21話 めんどうなイベント
「テーマは環境問題と動物です」
中学校の授業。
先生の言葉にわたしこと青木千夏は重々しくうなだれた。
昨今問題になっている環境問題を自分たちなりに調べて発表するということだ。
席順で四人一組の班になって、まずはテーマを話し合い、それから図書室でそれらのことを調べる。時間は今日を含めてもう一限ある。
「何のテーマにする?」
「好きな動物でも言う?」
「じゃあ猫」
「じゃあ犬」
「まじめに考えて!」
こういうときに佐伯さんみたいに仕切ってくる人がいると助かる。
正直、こーゆー小難しいことはわたしには無理なのだ。考えれば考えるほど熱っぽくなって、知恵熱でも出てきそうだ。わたしはあまり頭が良くないのだ。
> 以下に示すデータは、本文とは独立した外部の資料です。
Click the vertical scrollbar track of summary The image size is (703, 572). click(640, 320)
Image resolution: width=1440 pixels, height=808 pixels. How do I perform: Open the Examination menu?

すでにくらくらとしてきた――気分になった――のだから気の持ちようというのはばかにならない。自分でも無意識にぽつりと。
「ウミガメとか」
なんて言葉が出た。
「それ良いんじゃない。海洋プラスチックっが問題になっているって聞いたことがあるし。採用。別のテーマが良い人いる?」
「さんせー」
「俺もそれがいいべ」
「じゃあ、図書館行こっか」
「ういーす」
「はーい」
みんな同意する。
そしてわたしたちが図書館へと移動している最中。何故か神原拓也くんが妙にウキウキしているように見えた。
「なんか楽しそうだね」
「うん。楽しい」
こんな小難しいことが楽しいだなんて。すごくすごいなーって思う。
この学校の図書館は結構でかい。そして本好きの図書委員や教員などが集まっているらしく、本のラインナップがかなり充実している。一般文芸からライトノベル。あとは誰が読むんだよという専門書などが置いてあって、正直、それぞれの趣味で増やしているに違いない。
他の班もすでに調べているようで。
わたしたちもとりあえず各々がウミガメをテーマにした新聞記事とか実用書とかを調べることになった。それをまとめて発表しようということになったのだ。
正直気が重い。
賢くないわたしに賢そうな内容というのがあまりあっていないのだ。こんな重たくて難しそうなテーマだなんて頭からもくもくと煙が出てきて発火して、しまいには図書館を火事にするに違いない。わたしが本に這いつくばるように読んでいると、同じ班の神原君が何冊か本を抱えてやって来た。
わたしが死にそうな顔をしているのに対して、彼の顔は実ににこやかである。
いったいなにがそんなに楽しいのだろうか。
それがあまりにも気になって調べ物にも手が付けられなくなりそうで、わたしは彼に尋ねたのだった。
「楽しそうだね」
「うん。青木さんと一緒に出来てすごく楽しい」
屈託のない笑顔でそう言い切ったのだった。
ちょっとだけ、この授業が前向きに出来る気がした。